Will, by contrast, is slight and boyish, a very different presence.  He's only half an inch shorter than Adam, but that's not how it feels on stage.  His presence is something he has to work at.  His style is more gentle and fluid, and his intensity is something he worked on - whereas Adam's is natural.  Adam has an incredible sexual magnetism for people, because it appears that he's not trying very hard - and probably he isn't - in terms of projecting the image that he does.  What Will has is a quite different kind of mystery.  It is perhaps a different kind of erotic appeal, but Will's is projected  with greater innocence and a certain spiritual quality that's really remarkable.             
                                                            
             

                                                                   

AM: At what point did you give your dancers things to research?

MB: Quite early on.  They would know their role, or their line-up of roles, and I gave them different things to study or watch.  Fiona Chadwick went away and read some books about the Queen and said, 'I'm more Princess Margaret - Princess Margaret as she would have been if she had become Queen.'  Since Princess Margaret is patron of the Royal Ballet, she had probably met her many times, and Fiona requested the tumbler for the gin, or whatever it is she drinks - not an elegant glass, but a tumbler like the Princess's .  Saranne - who played the Italian princess - I sent away to watch Anita Ekberg in  La Dolce Vita.  I said, 'I want that business of kicking the shoes off - an Italian woman getting up on a table and getting a bit of sexual energy going - that sort of a feel.'  So she went away and watched that.  The Princess of Monaco (Kirsty Tapp) went away and watched a documentary on Grace Kelly.  In the Soho scene, Will Kemp was the Pop Idol.  Because it was British retro, I asked him to play Cliff Richard.  That foxed him; he would rather have been Elvis Presley.  He enjoyed playing the Italian Princess's lover in Act Three, because he had been having a relationship with an Italian girl in the Royal Ballet and had visited Italy, so he knew the way of life and enjoyed the Mediterranean jealousy of the character.  Each had their thing. Maxine Fone, who was going to be the ballerina in the little Moth Ballet, watched the oldest choreography we could find on video.
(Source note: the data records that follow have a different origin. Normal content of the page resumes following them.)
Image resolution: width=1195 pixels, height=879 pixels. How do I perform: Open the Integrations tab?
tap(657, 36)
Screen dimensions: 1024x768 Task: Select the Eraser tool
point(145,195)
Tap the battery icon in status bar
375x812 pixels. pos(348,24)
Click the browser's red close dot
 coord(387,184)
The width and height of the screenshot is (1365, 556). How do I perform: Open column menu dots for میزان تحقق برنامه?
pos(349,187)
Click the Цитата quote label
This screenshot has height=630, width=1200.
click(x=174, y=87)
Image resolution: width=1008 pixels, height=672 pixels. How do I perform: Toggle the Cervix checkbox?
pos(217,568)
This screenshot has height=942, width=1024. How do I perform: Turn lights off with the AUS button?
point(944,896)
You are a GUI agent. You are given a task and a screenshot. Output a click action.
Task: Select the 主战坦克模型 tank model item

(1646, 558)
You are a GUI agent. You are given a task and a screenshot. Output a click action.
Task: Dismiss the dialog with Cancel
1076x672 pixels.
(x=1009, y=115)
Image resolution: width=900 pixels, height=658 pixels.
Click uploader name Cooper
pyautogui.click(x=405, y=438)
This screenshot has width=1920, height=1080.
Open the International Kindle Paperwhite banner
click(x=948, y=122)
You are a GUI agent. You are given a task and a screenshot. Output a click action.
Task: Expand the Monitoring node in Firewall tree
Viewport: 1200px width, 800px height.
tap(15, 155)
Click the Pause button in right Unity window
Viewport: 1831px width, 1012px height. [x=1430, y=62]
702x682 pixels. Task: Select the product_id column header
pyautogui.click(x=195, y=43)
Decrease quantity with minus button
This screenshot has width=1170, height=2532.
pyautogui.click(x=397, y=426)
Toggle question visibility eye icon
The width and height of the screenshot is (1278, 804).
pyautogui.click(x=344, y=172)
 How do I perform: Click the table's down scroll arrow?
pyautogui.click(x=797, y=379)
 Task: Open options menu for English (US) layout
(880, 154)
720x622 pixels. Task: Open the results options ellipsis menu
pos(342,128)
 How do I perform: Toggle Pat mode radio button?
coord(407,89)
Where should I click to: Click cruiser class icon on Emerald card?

AM: One of the four big swans in your original rehearsals was Will Kemp.  Within two or three months, you had him dancing the Swan.  Was he the only dancer in the original company - apart from Adam Cooper and Fiona Chadwick - to emerge from ballet school?

MB: Yes, and he was the only Royal Ballet School product to audition, too.  At that point, we couldn't get anyone from the ballet world at all.  It certainly wasn't considered a viable option at that point for anyone at the Royal Ballet School.  It was entirely Will's initiative that led him to audition for us; he was still just seventeen.  Since then, we have had many trained ballet students and many professional ballet dancers audition for us, probably owing to his example; but a high proportion of them aren't right for us.  They're too 'ballet' - too precious and refined - they don't use their torsos enough, or their weight.   Those we take into the company tend to be the exceptions in those respects. As a dancer, Will fitted right in from the first.